#### PROVIDED RECORDS ####

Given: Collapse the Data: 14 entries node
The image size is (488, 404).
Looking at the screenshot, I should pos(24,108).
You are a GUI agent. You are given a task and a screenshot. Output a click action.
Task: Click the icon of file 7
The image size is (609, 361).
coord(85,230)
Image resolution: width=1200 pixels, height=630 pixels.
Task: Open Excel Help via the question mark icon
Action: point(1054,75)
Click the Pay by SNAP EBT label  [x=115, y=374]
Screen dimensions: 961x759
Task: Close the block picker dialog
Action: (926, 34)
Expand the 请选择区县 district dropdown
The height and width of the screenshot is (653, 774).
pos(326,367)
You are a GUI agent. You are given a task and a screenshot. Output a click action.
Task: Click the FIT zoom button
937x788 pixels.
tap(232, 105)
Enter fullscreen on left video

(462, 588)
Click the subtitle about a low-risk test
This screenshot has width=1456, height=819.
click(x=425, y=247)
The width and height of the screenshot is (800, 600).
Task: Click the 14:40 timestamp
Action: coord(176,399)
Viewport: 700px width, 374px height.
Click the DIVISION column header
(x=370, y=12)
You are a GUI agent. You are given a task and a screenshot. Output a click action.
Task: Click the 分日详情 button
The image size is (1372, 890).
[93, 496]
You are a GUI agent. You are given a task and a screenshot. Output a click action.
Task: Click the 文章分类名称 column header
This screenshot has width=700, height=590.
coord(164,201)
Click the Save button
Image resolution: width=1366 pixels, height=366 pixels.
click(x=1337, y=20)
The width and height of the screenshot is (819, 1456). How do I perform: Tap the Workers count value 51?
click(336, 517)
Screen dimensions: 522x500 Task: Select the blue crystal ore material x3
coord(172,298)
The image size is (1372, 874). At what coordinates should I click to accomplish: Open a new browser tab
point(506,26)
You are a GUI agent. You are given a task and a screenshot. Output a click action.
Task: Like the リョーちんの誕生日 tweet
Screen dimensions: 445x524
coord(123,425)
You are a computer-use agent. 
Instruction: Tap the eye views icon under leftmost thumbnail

####

* **EXERCISE DETAILS**
The answer must be the line containing "Click the DIVISION column header" and every line after it to the end of the data, each set down exactly.

* **TASK ANSWER**
Click the DIVISION column header
(x=370, y=12)
You are a GUI agent. You are given a task and a screenshot. Output a click action.
Task: Click the 分日详情 button
The image size is (1372, 890).
[93, 496]
You are a GUI agent. You are given a task and a screenshot. Output a click action.
Task: Click the 文章分类名称 column header
This screenshot has width=700, height=590.
coord(164,201)
Click the Save button
Image resolution: width=1366 pixels, height=366 pixels.
click(x=1337, y=20)
The width and height of the screenshot is (819, 1456). How do I perform: Tap the Workers count value 51?
click(336, 517)
Screen dimensions: 522x500 Task: Select the blue crystal ore material x3
coord(172,298)
The image size is (1372, 874). At what coordinates should I click to accomplish: Open a new browser tab
point(506,26)
You are a GUI agent. You are given a task and a screenshot. Output a click action.
Task: Like the リョーちんの誕生日 tweet
Screen dimensions: 445x524
coord(123,425)
You are a computer-use agent. 
Instruction: Tap the eye views icon under leftmost thumbnail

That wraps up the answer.